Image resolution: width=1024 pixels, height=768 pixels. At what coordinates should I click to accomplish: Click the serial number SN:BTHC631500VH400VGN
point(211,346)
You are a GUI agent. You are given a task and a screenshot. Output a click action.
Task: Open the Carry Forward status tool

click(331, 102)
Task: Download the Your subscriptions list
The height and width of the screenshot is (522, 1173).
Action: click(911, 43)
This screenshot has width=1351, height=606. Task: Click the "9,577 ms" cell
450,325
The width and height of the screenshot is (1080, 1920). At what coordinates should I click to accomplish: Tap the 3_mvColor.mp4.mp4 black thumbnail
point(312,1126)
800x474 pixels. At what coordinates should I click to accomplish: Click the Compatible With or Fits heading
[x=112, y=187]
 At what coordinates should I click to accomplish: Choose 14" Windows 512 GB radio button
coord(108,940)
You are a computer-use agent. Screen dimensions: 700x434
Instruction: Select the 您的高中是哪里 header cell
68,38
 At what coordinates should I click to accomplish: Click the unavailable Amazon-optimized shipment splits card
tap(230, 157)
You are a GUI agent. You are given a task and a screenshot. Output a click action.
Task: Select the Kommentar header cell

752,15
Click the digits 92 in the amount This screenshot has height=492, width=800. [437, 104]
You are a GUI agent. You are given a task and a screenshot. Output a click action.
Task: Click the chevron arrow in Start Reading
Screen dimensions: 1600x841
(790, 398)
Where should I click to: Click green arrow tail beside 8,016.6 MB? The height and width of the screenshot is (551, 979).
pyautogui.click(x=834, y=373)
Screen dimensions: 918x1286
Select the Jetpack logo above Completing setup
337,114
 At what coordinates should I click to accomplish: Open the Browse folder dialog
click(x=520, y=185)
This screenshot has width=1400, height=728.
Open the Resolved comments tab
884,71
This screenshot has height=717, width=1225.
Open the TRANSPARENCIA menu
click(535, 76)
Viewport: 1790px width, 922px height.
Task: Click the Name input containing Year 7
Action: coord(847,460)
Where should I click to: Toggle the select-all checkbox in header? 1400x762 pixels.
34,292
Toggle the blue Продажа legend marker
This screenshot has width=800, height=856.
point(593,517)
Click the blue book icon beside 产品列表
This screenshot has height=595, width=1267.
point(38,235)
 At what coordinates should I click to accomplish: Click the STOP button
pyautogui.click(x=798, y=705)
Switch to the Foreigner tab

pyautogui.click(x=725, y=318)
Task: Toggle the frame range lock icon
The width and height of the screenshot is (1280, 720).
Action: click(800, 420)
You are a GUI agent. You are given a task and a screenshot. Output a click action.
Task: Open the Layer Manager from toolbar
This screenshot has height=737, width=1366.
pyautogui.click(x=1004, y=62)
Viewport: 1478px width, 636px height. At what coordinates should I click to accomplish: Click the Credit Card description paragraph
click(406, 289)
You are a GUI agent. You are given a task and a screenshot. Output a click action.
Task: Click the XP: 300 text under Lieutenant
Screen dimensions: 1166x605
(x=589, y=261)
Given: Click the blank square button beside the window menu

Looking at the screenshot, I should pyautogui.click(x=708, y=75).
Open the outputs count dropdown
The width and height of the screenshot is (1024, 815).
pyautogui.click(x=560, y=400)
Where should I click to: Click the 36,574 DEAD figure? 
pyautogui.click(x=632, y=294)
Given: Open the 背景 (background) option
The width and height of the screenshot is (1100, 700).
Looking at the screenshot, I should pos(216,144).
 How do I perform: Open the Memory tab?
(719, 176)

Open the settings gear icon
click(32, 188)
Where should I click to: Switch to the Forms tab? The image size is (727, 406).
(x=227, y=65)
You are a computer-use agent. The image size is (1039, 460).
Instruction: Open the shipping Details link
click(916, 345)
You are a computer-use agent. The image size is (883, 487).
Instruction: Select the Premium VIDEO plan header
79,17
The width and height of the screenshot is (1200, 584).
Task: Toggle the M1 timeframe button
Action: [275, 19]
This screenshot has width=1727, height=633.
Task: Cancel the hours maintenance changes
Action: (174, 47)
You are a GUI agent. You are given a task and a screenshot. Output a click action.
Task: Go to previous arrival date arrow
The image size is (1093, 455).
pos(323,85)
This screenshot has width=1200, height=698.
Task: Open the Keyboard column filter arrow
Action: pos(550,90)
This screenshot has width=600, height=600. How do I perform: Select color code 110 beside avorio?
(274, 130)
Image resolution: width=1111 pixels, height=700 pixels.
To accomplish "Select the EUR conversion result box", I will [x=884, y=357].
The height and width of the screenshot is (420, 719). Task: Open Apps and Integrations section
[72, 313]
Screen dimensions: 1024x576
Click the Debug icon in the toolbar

▸ Exercise
Your task is to restate every record word for word.

▸ Exercise result
Image resolution: width=1024 pixels, height=768 pixels. At what coordinates should I click to accomplish: Click the serial number SN:BTHC631500VH400VGN
point(211,346)
You are a GUI agent. You are given a task and a screenshot. Output a click action.
Task: Open the Carry Forward status tool

click(331, 102)
Task: Download the Your subscriptions list
The height and width of the screenshot is (522, 1173).
Action: click(911, 43)
This screenshot has width=1351, height=606. Task: Click the "9,577 ms" cell
450,325
The width and height of the screenshot is (1080, 1920). At what coordinates should I click to accomplish: Tap the 3_mvColor.mp4.mp4 black thumbnail
point(312,1126)
800x474 pixels. At what coordinates should I click to accomplish: Click the Compatible With or Fits heading
[x=112, y=187]
 At what coordinates should I click to accomplish: Choose 14" Windows 512 GB radio button
coord(108,940)
You are a computer-use agent. Screen dimensions: 700x434
Instruction: Select the 您的高中是哪里 header cell
68,38
 At what coordinates should I click to accomplish: Click the unavailable Amazon-optimized shipment splits card
tap(230, 157)
You are a GUI agent. You are given a task and a screenshot. Output a click action.
Task: Select the Kommentar header cell

752,15
Click the digits 92 in the amount This screenshot has height=492, width=800. [437, 104]
You are a GUI agent. You are given a task and a screenshot. Output a click action.
Task: Click the chevron arrow in Start Reading
Screen dimensions: 1600x841
(790, 398)
Where should I click to: Click green arrow tail beside 8,016.6 MB? The height and width of the screenshot is (551, 979).
pyautogui.click(x=834, y=373)
Screen dimensions: 918x1286
Select the Jetpack logo above Completing setup
337,114
 At what coordinates should I click to accomplish: Open the Browse folder dialog
click(x=520, y=185)
This screenshot has width=1400, height=728.
Open the Resolved comments tab
884,71
This screenshot has height=717, width=1225.
Open the TRANSPARENCIA menu
click(535, 76)
Viewport: 1790px width, 922px height.
Task: Click the Name input containing Year 7
Action: coord(847,460)
Where should I click to: Toggle the select-all checkbox in header? 1400x762 pixels.
34,292
Toggle the blue Продажа legend marker
This screenshot has width=800, height=856.
point(593,517)
Click the blue book icon beside 产品列表
This screenshot has height=595, width=1267.
point(38,235)
 At what coordinates should I click to accomplish: Click the STOP button
pyautogui.click(x=798, y=705)
Switch to the Foreigner tab

pyautogui.click(x=725, y=318)
Task: Toggle the frame range lock icon
The width and height of the screenshot is (1280, 720).
Action: click(800, 420)
You are a GUI agent. You are given a task and a screenshot. Output a click action.
Task: Open the Layer Manager from toolbar
This screenshot has height=737, width=1366.
pyautogui.click(x=1004, y=62)
Viewport: 1478px width, 636px height. At what coordinates should I click to accomplish: Click the Credit Card description paragraph
click(406, 289)
You are a GUI agent. You are given a task and a screenshot. Output a click action.
Task: Click the XP: 300 text under Lieutenant
Screen dimensions: 1166x605
(x=589, y=261)
Given: Click the blank square button beside the window menu

Looking at the screenshot, I should pyautogui.click(x=708, y=75).
Open the outputs count dropdown
The width and height of the screenshot is (1024, 815).
pyautogui.click(x=560, y=400)
Where should I click to: Click the 36,574 DEAD figure? 
pyautogui.click(x=632, y=294)
Given: Open the 背景 (background) option
The width and height of the screenshot is (1100, 700).
Looking at the screenshot, I should pos(216,144).
 How do I perform: Open the Memory tab?
(719, 176)

Open the settings gear icon
click(32, 188)
Where should I click to: Switch to the Forms tab? The image size is (727, 406).
(x=227, y=65)
You are a computer-use agent. The image size is (1039, 460).
Instruction: Open the shipping Details link
click(916, 345)
You are a computer-use agent. The image size is (883, 487).
Instruction: Select the Premium VIDEO plan header
79,17
The width and height of the screenshot is (1200, 584).
Task: Toggle the M1 timeframe button
Action: [275, 19]
This screenshot has width=1727, height=633.
Task: Cancel the hours maintenance changes
Action: (174, 47)
You are a GUI agent. You are given a task and a screenshot. Output a click action.
Task: Go to previous arrival date arrow
The image size is (1093, 455).
pos(323,85)
This screenshot has width=1200, height=698.
Task: Open the Keyboard column filter arrow
Action: pos(550,90)
This screenshot has width=600, height=600. How do I perform: Select color code 110 beside avorio?
(274, 130)
Image resolution: width=1111 pixels, height=700 pixels.
To accomplish "Select the EUR conversion result box", I will [x=884, y=357].
The height and width of the screenshot is (420, 719). Task: Open Apps and Integrations section
[72, 313]
Screen dimensions: 1024x576
Click the Debug icon in the toolbar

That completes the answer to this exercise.